SOURCE EXCERPT:

1. The U.S. housing slump marches on.

Several streams of data indicate how much more serious the situation is than was clear a few months ago. First, forward-looking indicators suggest that the housing sector may be in free-fall from what felt like the basement levels of a few months ago. Single family home construction may be down over the next year by as much as half from previous peak levels. There are forecasts implied by at least one property derivatives market indicating that nationwide house prices could fall from their previous peaks by as much as 25 per cent over the next several years.

2. The U.S. financial sector will be rocked— hard.

Second, it is now clear that only a small part of the financial distress that must be worked through has yet been faced. On even the most optimistic estimates, the rate of foreclosure will more than double over the next year as rates reset on subprime mortgages and home values fall. Estimates vary, but there is nearly universal agreement that – if all assets were marked to market valuations – total losses in the American financial sector would be several times the $50bn or so in write-downs that have already been announced by big financial institutions. These figures take no account of the likelihood that losses will spread to the credit card, auto and commercial property sectors. Nor do they recognise the large volume of financial instruments that depend for their high ratings on guarantees provided by credit insurers whose own health is now very much in doubt.

3. Credit, necessary for economic expansion, will become tougher to come by.

PROBLEM SET:
a: Please transcribe the housing slump excerpt from "1. The U.S." down to "next several years.".
b: According to the housing slump excerpt, by how much may single family home construction fall over the next year from previous peak levels?
c: Name every sector that the housing slump excerpt says losses are likely to spread to.

RAW DATA:
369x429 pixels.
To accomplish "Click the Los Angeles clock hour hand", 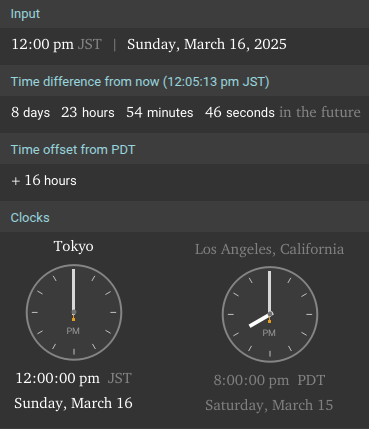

EXERCISE RESPONSES:
a:
1. The U.S. housing slump marches on.

Several streams of data indicate how much more serious the situation is than was clear a few months ago. First, forward-looking indicators suggest that the housing sector may be in free-fall from what felt like the basement levels of a few months ago. Single family home construction may be down over the next year by as much as half from previous peak levels. There are forecasts implied by at least one property derivatives market indicating that nationwide house prices could fall from their previous peaks by as much as 25 per cent over the next several years.

b: By as much as half.

c:
- credit card
- auto
- commercial property